- Directed by: Tarunabh Dutta
- Written by: Tarunabh Dutta
- Produced by: Tarunabh Dutta
- Starring: Reema Kaif Ananya Parashar Devam Shwel Govind Malakar Rimpi Das Saurabh Hazarika Pranjal Saikia Purnima Saikia Sameer Ranjane
- Cinematography: Tarunabh Dutta
- Edited by: Tarunabh Dutta
- Music by: Nilutpal Choudhury Dhiraj Dutta
- Production company: TD Film Studio
- Country: India
- Language: Assamese

= Avataran =

Upcoming Assamese film

Avataran is an upcoming Assamese-language science fiction film directed and produced by Tarunabh Dutta under the banner of TD Film Studio Productions. The film features Reema Kaif, Ananya Parashar, Devyam Seal, Govind Malakar, Rimpi Das, Saurabh Hazarika, Pranjal Saikia, Purnima Saikia and Sameer Ranjane. The film was initially scheduled for a release on August 21, 2020, but the release date has been postponed due to the COVID-19 pandemic in India.

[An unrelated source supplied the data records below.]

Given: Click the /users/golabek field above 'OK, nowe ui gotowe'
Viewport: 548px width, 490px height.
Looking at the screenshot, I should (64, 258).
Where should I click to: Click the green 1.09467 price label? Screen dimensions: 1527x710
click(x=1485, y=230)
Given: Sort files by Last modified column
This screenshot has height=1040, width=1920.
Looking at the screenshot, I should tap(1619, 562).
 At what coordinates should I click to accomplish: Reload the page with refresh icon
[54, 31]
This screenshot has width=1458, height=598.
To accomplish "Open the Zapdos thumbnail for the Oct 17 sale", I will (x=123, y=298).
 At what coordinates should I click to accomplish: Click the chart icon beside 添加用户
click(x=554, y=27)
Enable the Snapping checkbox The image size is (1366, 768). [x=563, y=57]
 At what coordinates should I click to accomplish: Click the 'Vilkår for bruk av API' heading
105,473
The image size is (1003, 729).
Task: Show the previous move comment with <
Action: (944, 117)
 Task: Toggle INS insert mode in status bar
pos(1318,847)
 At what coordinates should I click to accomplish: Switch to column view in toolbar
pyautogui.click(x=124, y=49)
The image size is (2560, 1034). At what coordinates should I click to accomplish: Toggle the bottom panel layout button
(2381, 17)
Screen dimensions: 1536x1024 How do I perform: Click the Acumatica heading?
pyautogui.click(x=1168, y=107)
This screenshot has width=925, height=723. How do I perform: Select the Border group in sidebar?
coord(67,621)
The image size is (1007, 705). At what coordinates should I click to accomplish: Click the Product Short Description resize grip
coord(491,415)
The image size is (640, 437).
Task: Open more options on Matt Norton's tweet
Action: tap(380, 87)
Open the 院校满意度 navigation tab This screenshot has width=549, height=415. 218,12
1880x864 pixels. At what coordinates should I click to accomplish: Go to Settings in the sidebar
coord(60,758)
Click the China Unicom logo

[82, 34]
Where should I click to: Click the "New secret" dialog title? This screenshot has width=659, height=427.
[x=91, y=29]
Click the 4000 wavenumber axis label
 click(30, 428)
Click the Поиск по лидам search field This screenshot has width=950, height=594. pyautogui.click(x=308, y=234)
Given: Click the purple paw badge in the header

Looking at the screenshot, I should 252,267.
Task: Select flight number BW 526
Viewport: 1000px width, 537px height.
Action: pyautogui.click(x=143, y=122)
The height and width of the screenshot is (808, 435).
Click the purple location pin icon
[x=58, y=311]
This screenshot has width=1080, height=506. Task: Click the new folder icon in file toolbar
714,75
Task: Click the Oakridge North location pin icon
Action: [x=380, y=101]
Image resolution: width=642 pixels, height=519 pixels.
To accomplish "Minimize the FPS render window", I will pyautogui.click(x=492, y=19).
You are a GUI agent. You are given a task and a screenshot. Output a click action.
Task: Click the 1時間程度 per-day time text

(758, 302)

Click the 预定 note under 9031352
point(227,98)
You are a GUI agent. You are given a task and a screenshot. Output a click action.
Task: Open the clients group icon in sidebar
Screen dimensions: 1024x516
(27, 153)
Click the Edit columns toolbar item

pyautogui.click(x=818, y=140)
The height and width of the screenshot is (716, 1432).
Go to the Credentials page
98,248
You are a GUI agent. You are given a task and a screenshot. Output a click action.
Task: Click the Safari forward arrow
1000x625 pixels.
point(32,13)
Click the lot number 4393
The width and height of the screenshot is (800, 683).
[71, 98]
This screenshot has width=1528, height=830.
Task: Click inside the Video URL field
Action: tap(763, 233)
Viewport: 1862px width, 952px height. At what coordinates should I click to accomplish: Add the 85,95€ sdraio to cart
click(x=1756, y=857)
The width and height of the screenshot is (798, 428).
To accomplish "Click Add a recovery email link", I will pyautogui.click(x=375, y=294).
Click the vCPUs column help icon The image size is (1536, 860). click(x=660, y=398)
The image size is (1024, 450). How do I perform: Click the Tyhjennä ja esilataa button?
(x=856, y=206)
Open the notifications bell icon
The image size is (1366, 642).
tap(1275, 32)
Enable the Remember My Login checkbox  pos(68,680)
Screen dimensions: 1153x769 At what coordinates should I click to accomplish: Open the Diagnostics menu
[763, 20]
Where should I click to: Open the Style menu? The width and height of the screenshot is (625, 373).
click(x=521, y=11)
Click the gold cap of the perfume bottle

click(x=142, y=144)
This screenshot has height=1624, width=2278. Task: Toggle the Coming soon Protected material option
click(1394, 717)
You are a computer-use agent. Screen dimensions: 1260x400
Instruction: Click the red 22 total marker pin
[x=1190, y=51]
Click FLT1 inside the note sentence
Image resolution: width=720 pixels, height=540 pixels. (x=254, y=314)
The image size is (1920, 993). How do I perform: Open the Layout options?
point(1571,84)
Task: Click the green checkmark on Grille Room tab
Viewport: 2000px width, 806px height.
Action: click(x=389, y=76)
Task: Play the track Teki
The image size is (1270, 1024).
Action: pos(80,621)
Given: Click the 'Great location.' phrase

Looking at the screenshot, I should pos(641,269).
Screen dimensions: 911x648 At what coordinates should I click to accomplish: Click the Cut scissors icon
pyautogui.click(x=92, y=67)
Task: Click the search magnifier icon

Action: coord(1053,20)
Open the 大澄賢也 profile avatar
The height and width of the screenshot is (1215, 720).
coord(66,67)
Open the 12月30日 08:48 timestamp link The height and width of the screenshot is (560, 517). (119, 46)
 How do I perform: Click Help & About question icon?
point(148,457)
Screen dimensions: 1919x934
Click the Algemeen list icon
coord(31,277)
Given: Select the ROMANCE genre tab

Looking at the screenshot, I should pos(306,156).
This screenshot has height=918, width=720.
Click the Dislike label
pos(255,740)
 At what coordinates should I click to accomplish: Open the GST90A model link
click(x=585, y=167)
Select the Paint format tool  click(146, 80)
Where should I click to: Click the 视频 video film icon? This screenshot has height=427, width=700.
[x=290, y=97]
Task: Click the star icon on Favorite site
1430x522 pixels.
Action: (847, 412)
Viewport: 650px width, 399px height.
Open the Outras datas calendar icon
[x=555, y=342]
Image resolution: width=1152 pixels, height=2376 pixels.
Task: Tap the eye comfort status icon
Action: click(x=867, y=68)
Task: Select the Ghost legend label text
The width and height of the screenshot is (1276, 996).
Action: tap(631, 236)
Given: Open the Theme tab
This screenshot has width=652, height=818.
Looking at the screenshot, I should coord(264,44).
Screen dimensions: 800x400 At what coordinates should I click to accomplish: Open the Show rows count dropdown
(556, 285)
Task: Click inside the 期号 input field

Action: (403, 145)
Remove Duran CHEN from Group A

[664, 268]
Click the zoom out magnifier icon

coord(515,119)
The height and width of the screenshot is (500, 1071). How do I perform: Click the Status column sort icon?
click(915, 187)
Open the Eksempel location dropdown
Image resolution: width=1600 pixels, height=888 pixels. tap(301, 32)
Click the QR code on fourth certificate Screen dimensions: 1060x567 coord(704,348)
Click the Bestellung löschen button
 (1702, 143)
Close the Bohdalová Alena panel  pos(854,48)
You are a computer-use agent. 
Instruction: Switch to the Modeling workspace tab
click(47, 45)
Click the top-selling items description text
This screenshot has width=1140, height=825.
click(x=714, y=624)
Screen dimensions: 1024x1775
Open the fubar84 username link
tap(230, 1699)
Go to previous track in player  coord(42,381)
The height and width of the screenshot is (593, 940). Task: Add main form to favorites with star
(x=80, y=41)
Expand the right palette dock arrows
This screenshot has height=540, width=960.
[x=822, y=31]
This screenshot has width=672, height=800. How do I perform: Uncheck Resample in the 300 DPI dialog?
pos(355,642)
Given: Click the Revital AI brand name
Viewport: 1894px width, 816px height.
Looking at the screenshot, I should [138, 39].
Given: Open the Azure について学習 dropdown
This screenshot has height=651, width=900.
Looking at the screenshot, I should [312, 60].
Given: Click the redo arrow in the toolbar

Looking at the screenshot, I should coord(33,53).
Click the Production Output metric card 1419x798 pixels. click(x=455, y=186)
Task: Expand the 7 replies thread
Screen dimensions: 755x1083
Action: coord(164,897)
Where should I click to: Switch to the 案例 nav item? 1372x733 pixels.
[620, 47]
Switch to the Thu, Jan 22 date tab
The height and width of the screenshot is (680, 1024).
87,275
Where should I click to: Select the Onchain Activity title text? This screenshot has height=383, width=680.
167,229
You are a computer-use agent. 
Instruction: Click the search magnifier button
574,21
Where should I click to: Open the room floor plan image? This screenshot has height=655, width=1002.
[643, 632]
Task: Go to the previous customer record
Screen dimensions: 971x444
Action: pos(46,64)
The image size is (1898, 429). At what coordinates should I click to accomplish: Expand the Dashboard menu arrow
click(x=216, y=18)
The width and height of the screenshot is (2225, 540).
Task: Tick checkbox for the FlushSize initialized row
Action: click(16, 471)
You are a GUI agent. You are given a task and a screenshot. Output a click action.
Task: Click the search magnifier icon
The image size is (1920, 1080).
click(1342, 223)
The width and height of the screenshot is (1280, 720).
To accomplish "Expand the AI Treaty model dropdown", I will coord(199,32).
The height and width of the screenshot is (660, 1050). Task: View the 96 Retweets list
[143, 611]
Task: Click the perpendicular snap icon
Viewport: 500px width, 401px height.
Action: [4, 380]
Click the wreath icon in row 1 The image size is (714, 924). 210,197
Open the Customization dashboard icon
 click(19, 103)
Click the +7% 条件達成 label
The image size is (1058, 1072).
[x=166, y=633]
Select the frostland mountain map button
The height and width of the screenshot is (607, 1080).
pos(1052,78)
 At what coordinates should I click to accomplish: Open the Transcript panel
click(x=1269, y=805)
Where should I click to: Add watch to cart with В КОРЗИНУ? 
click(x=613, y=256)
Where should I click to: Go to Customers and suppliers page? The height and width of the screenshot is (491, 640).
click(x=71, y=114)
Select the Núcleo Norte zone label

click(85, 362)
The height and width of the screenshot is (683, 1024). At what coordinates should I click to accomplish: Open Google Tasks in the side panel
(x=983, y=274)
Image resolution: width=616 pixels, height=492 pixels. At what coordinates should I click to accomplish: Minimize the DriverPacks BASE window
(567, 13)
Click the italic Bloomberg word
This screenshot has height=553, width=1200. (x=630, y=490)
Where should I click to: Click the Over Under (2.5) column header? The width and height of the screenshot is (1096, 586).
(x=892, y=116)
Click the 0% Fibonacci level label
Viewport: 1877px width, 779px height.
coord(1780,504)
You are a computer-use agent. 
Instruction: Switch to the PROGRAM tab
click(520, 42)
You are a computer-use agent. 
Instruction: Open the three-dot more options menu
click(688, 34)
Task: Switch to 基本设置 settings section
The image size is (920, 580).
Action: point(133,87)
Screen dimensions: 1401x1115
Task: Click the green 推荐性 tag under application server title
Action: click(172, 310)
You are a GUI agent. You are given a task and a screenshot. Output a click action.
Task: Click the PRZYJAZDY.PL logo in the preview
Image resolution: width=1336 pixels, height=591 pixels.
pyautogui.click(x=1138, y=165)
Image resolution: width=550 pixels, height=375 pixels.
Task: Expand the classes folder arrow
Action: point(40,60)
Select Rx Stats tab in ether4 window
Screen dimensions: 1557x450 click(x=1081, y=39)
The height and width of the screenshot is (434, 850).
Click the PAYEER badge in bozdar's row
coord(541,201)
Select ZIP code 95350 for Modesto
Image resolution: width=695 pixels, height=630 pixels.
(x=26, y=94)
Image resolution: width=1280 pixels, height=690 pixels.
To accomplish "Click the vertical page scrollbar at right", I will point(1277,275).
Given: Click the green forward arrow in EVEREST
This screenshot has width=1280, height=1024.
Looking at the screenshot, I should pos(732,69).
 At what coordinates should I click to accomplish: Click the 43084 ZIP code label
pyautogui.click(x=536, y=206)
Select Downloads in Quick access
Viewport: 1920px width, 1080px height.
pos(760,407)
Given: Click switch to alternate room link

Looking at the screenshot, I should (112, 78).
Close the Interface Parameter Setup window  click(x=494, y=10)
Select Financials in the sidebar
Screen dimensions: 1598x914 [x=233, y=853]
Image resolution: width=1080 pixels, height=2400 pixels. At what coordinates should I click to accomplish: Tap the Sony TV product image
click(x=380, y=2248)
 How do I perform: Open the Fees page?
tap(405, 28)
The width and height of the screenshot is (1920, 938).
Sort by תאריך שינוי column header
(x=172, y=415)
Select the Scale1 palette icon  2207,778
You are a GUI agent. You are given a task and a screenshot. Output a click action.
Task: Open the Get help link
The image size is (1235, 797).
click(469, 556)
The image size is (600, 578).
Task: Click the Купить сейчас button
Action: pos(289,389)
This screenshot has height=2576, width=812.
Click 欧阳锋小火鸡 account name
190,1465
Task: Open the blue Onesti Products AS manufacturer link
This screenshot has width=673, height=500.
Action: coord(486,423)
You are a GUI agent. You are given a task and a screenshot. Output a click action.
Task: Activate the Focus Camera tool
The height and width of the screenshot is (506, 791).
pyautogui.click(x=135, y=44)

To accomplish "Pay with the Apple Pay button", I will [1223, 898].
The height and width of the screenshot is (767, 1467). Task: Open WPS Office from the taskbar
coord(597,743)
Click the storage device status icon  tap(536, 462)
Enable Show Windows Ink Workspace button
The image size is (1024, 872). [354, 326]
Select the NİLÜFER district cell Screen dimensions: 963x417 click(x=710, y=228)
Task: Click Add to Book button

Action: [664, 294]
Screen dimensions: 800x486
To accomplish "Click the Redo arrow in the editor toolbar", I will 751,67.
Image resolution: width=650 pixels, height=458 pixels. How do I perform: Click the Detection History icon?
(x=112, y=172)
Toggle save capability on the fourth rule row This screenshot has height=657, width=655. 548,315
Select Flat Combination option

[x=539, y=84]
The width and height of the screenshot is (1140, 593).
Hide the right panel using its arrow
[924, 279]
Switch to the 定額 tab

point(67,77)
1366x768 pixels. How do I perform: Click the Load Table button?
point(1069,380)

This is the first Assamese science fiction film.
==Cast==
- Pranjal Saikia
- Purnima Saikia
- Rimpi Das
- Saurabh Hazarika
- Ananya Parasha
- Sameer Ranjan
- Govinda Malakar
- Sangeeta Pachani
- Vishal P. Chaliha
- Ronit Raj

==Production==
Production and principal photography began in 2012. Filming took place in and around Guwahati, Assam.